At the Metallurgical Laboratory, Agnew worked with Enrico Fermi, Walter Zinn and Herbert L. Anderson. There, he was involved in the construction of Chicago Pile-1. Initially, Agnew worked with the instrumentation. The Geiger counters were calibrated using a radon-beryllium source, and Agnew received too high a dose of radiation. He was then put to work stacking the graphite bricks that were the reactor's neutron moderator. He witnessed the first controlled nuclear chain reaction when the reactor went critical on December 2, 1942.

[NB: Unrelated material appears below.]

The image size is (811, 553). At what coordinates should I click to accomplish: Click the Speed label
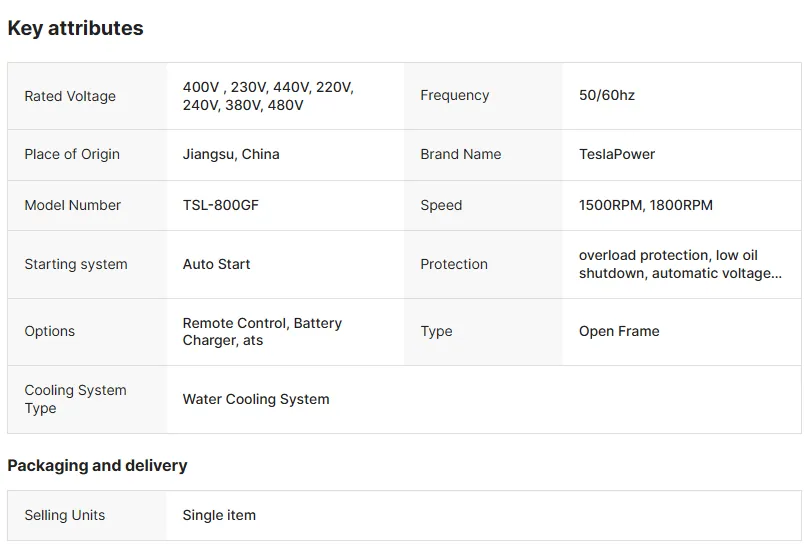(x=441, y=205)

Agnew and Beverly moved to the Los Alamos Laboratory in March 1943. Agnew, Beverly and Bernard Waldman first went to the University of Illinois, where the men disassembled the Cockcroft–Walton generator and particle accelerator while Beverly catalogued all the parts. The parts were shipped to New Mexico, where Agnew and Beverly met up with them, and rode the trucks hauling them to the Los Alamos Laboratory. There, Beverly worked as a secretary, initially with Robert Oppenheimer and his secretary Priscilla Green. She then became secretary to Robert Bacher, the head of Physics (P) Division, and later the Gadget (G) Division, for the rest of the war. Agnew's job was to reassemble the accelerator, which was then used for experiments by John Manley's group.

Los Alamos ID badges
| Harold M. Agnew | Beverly J. Agnew |

When experimental work wound down, Agnew was transferred to Project Alberta, working as part of Luis W. Alvarez's group, whose role was to monitor the yield of nuclear explosions. With Alvarez and Lawrence H. Johnston, Agnew had devised a method for measuring the yield of the nuclear blast by dropping pressure gauges on parachutes and telemetering the readings back to the plane. In June 1945, he was issued an Army uniform and dog tags at Wendover Army Air Field, Utah, and was flown to Tinian in the Western Pacific in a C-54 of the 509th Composite Group. Agnew's first task was to install his yield measurement instrumentation in the Boeing B-29 Superfortress aircraft The Great Artiste.

During the atomic bombing of Hiroshima, on August 6, 1945, Agnew, along with Alvarez and Johnston, flew as a scientific observer in The Great Artiste, piloted by Charles Sweeney, which tailed the Enola Gay as the instrumentation aircraft. Agnew later recalled, "After we dropped our gauges I remember we made a sharp turn to the right so that we would not get caught in the blast – but we still got badly shaken up by it." He brought along a movie camera and took the only existing movies of the Hiroshima event as seen from the air.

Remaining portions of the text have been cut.